Stored items from a collection
________________________

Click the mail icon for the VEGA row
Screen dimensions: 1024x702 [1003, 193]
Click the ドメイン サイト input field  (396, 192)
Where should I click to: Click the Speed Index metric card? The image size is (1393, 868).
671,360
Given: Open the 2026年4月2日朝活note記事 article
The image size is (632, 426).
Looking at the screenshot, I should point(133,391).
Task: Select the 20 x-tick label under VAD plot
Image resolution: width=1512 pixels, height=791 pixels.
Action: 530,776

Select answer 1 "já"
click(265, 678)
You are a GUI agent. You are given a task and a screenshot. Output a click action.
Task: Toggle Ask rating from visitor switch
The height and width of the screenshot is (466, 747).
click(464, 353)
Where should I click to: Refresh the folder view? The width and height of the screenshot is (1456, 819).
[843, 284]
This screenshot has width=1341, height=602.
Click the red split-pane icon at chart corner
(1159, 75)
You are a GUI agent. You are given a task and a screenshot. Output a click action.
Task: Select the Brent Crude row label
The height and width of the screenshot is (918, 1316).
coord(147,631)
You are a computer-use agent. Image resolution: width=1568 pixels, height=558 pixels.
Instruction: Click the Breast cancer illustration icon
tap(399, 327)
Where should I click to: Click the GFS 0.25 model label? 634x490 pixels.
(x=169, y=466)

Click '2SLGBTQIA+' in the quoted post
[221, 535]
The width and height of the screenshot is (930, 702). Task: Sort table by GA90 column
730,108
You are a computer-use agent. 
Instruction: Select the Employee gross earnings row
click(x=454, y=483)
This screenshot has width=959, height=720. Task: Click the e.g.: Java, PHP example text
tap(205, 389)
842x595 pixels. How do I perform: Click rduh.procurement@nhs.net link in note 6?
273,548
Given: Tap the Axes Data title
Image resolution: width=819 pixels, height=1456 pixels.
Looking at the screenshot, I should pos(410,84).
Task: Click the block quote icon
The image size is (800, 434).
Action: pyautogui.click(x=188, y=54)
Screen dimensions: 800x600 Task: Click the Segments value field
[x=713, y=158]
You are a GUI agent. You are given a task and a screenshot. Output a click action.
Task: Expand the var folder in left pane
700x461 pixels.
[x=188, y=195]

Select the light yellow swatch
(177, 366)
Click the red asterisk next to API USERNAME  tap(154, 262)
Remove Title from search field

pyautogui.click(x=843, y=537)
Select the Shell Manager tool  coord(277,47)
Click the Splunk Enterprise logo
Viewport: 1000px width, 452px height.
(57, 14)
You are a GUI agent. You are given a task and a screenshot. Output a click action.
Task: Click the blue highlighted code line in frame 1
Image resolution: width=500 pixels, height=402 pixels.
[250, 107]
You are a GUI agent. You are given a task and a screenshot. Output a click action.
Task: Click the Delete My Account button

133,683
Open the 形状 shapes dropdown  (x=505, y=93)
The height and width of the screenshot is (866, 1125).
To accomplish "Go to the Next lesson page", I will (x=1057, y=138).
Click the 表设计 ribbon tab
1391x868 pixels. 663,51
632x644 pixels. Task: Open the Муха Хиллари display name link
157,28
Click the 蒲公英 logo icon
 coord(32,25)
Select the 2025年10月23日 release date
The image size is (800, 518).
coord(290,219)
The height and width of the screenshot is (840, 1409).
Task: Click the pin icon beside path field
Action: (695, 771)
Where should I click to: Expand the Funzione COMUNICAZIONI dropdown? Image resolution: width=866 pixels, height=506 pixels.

________________________

• [STATED PROBLEM] Count the lines in the records above that contain the word "dropdown". Give only the number.

• [SOLUTION TO THE PROBLEM] 2